Show that the semi-vertical angle of the cone of the maximum volume and of given slant height is $\tan ^{-1} \sqrt{2}$.

(A) Let $\theta$ be the semi-vertical angle of the cone.
It is clear that $\theta \in [0, \frac{\pi}{2}]$.
Let $r$,$h$,and $l$ be the radius,height,and the slant height of the cone respectively.
The slant height $l$ of the cone is given as constant.
Now,$r = l \sin \theta$ and $h = l \cos \theta$.
The volume $(V)$ of the cone is given by $V = \frac{1}{3} \pi r^2 h$.
Substituting the values of $r$ and $h$,we get:
$V = \frac{1}{3} \pi (l^2 \sin^2 \theta)(l \cos \theta) = \frac{1}{3} \pi l^3 \sin^2 \theta \cos \theta$.
Differentiating $V$ with respect to $\theta$:
$\frac{dV}{d\theta} = \frac{\pi l^3}{3} [\sin^2 \theta(-\sin \theta) + \cos \theta(2 \sin \theta \cos \theta)]$
$= \frac{\pi l^3}{3} [-\sin^3 \theta + 2 \sin \theta \cos^2 \theta]$.
For maximum or minimum volume,set $\frac{dV}{d\theta} = 0$:
$\sin^3 \theta = 2 \sin \theta \cos^2 \theta \Rightarrow \tan^2 \theta = 2 \Rightarrow \tan \theta = \sqrt{2} \Rightarrow \theta = \tan^{-1} \sqrt{2}$.
Now,check the second derivative:
$\frac{d^2V}{d\theta^2} = \frac{\pi l^3}{3} [-3 \sin^2 \theta \cos \theta + 2 \cos^3 \theta - 4 \sin^2 \theta \cos \theta] = \frac{\pi l^3}{3} [2 \cos^3 \theta - 7 \sin^2 \theta \cos \theta]$.
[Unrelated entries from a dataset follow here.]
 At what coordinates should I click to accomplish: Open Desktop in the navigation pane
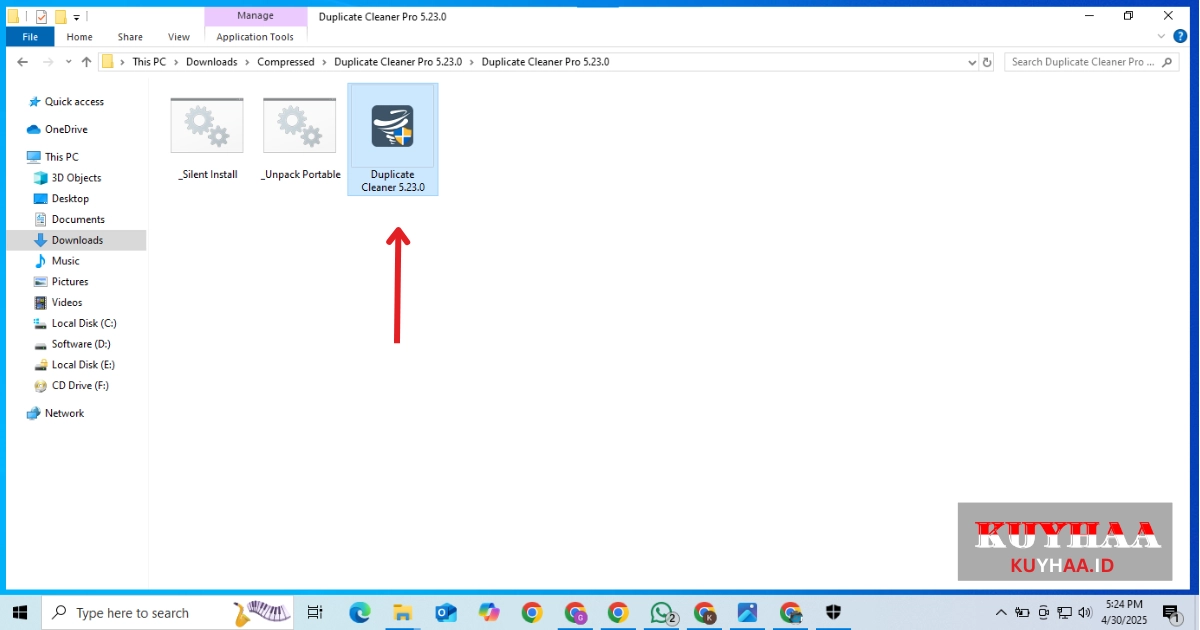click(70, 198)
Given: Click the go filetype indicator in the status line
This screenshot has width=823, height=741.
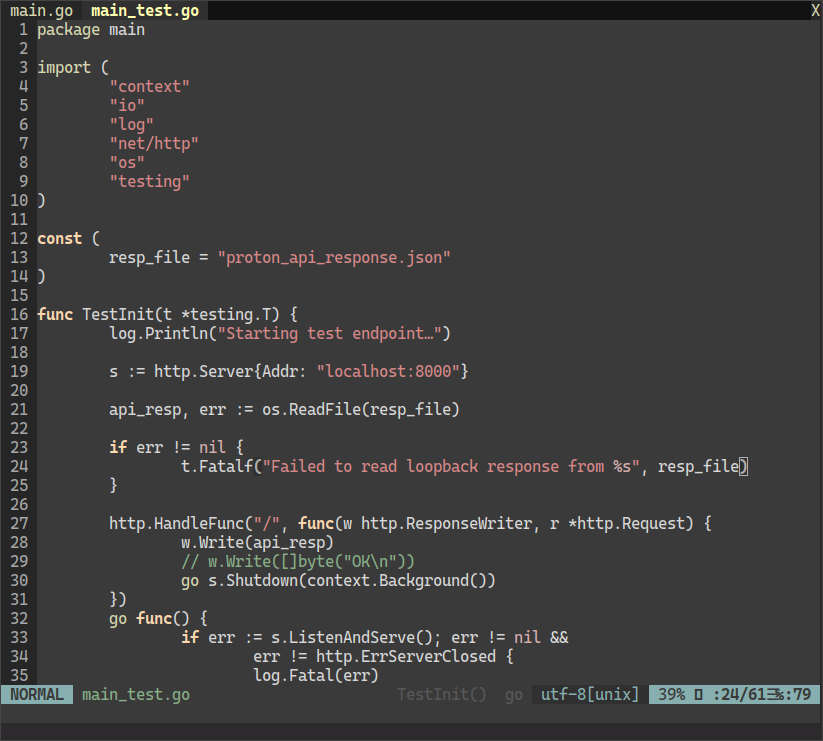Looking at the screenshot, I should (514, 694).
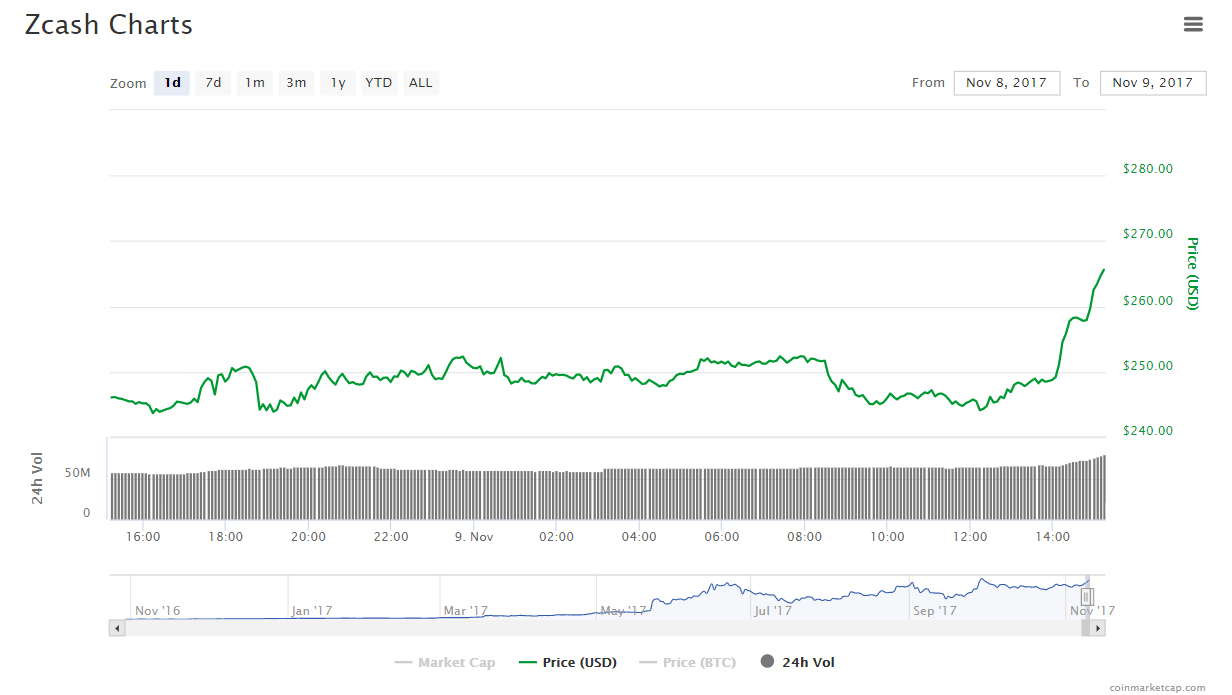Click the right arrow on the navigator scrollbar
The image size is (1232, 695).
(1096, 628)
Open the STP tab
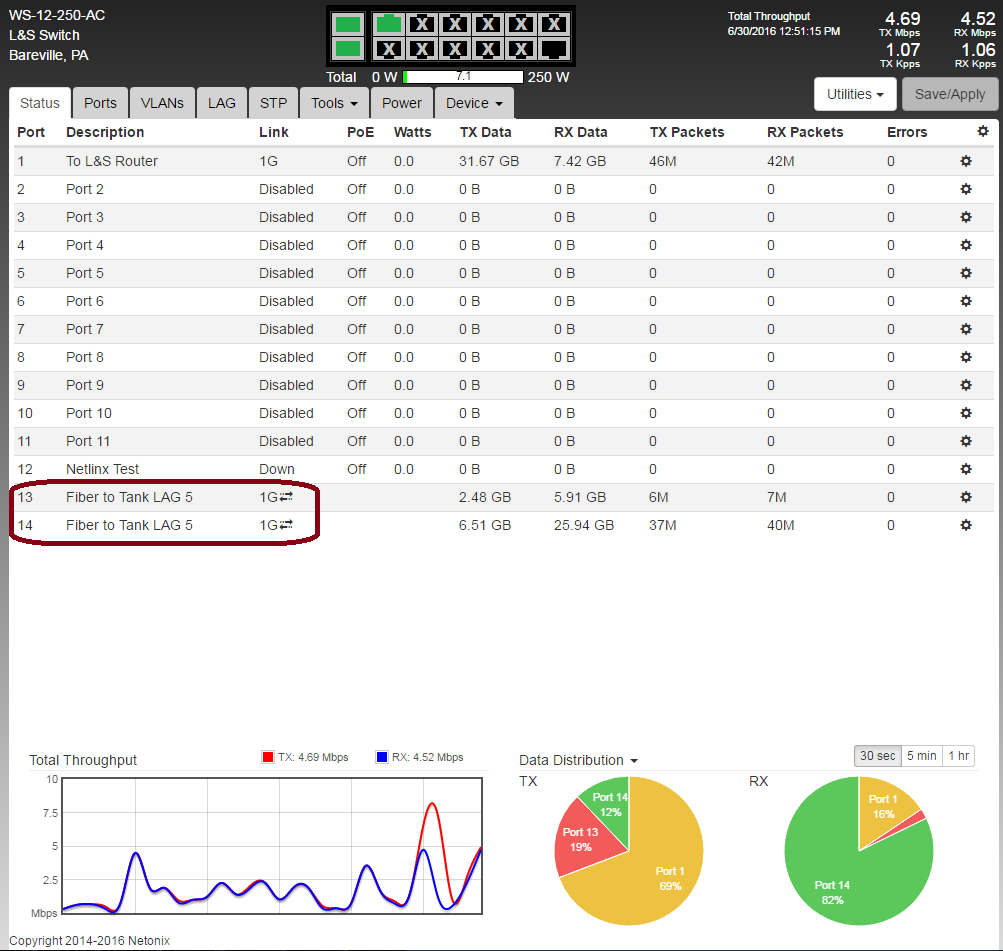 (x=273, y=103)
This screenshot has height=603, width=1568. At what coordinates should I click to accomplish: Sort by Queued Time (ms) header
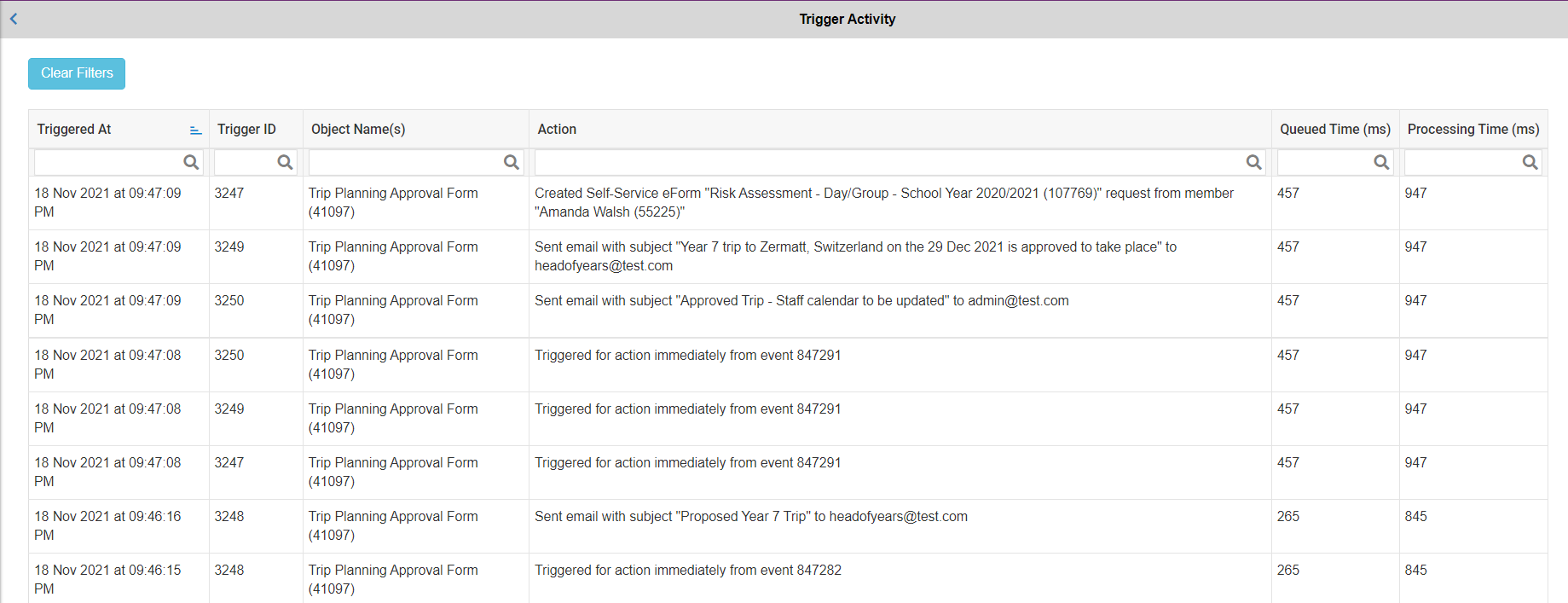pos(1334,130)
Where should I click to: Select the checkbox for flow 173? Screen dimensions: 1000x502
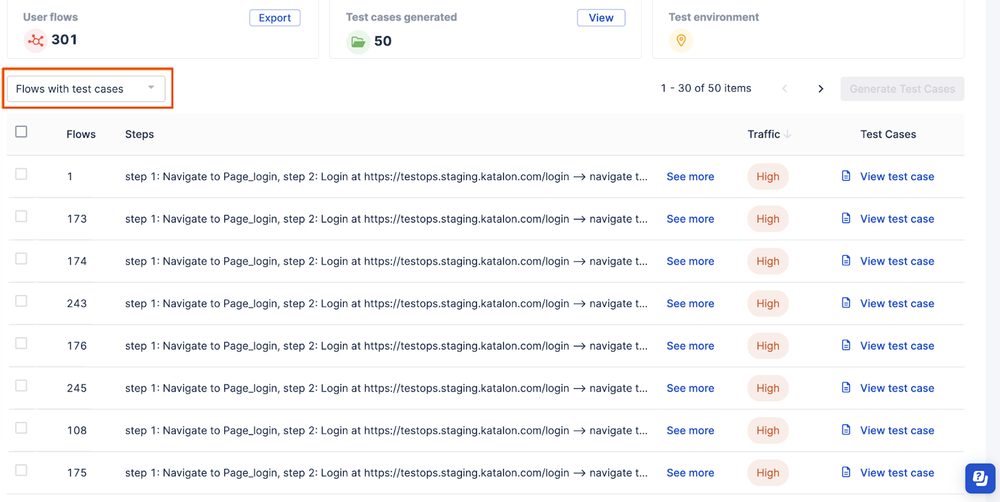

Substituting $\sin^2 \theta = 2 \cos^2 \theta$ at $\tan \theta = \sqrt{2}$:
$\frac{d^2V}{d\theta^2} = \frac{\pi l^3}{3} [2 \cos^3 \theta - 7(2 \cos^2 \theta) \cos \theta] = \frac{\pi l^3}{3} [2 \cos^3 \theta - 14 \cos^3 \theta] = -4 \pi l^3 \cos^3 \theta$.
Since $\theta \in [0, \frac{\pi}{2}]$,$\cos \theta > 0$,so $\frac{d^2V}{d\theta^2} < 0$.
Thus,the volume is maximum when $\theta = \tan^{-1} \sqrt{2}$.